=== Section Start ===

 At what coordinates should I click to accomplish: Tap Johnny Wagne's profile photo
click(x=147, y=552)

=== Section End ===
=== Section Start ===

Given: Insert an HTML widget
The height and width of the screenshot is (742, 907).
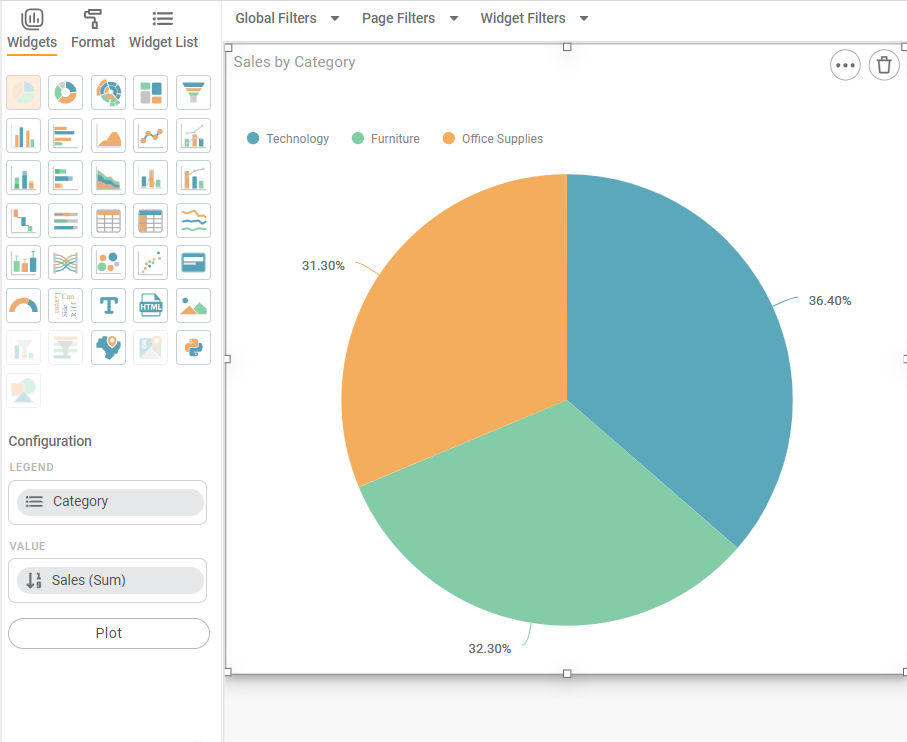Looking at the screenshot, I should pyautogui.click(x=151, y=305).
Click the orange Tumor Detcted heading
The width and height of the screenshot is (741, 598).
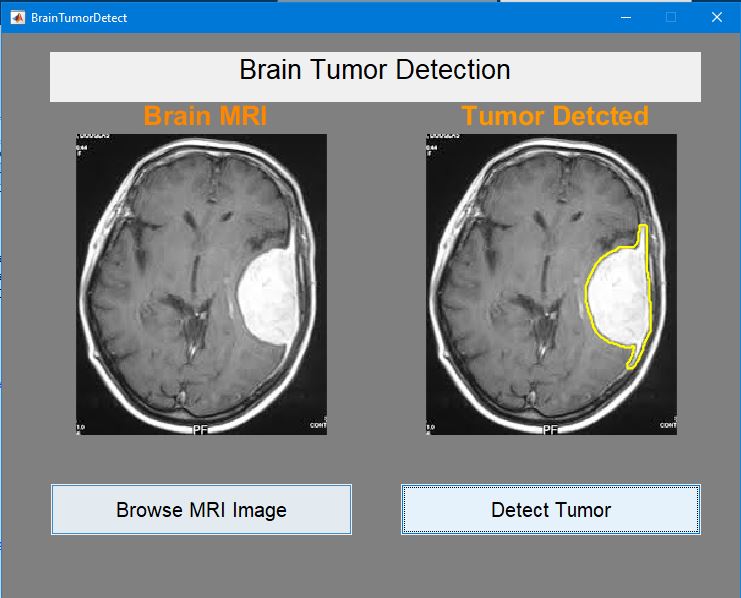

=== Section End ===

> _INSTRUCTIONS TO FOLLOW_
Those lines of the records above that run from the one containing "Given: Insert an HTML widget" through the one containing "The width and" should be returned exactly, with no pictures among them.

> _SOLUTION_
Given: Insert an HTML widget
The height and width of the screenshot is (742, 907).
Looking at the screenshot, I should pyautogui.click(x=151, y=305).
Click the orange Tumor Detcted heading
The width and height of the screenshot is (741, 598).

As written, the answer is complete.